Would you restate all the entries exactly, leaving nothing out?

(Stored items)

◆ ◆ ◆

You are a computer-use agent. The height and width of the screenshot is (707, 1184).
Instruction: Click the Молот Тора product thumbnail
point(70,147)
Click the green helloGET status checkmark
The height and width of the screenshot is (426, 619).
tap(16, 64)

◆ ◆ ◆

**Response below**
You are a computer-use agent. The height and width of the screenshot is (707, 1184).
Instruction: Click the Молот Тора product thumbnail
point(70,147)
Click the green helloGET status checkmark
The height and width of the screenshot is (426, 619).
tap(16, 64)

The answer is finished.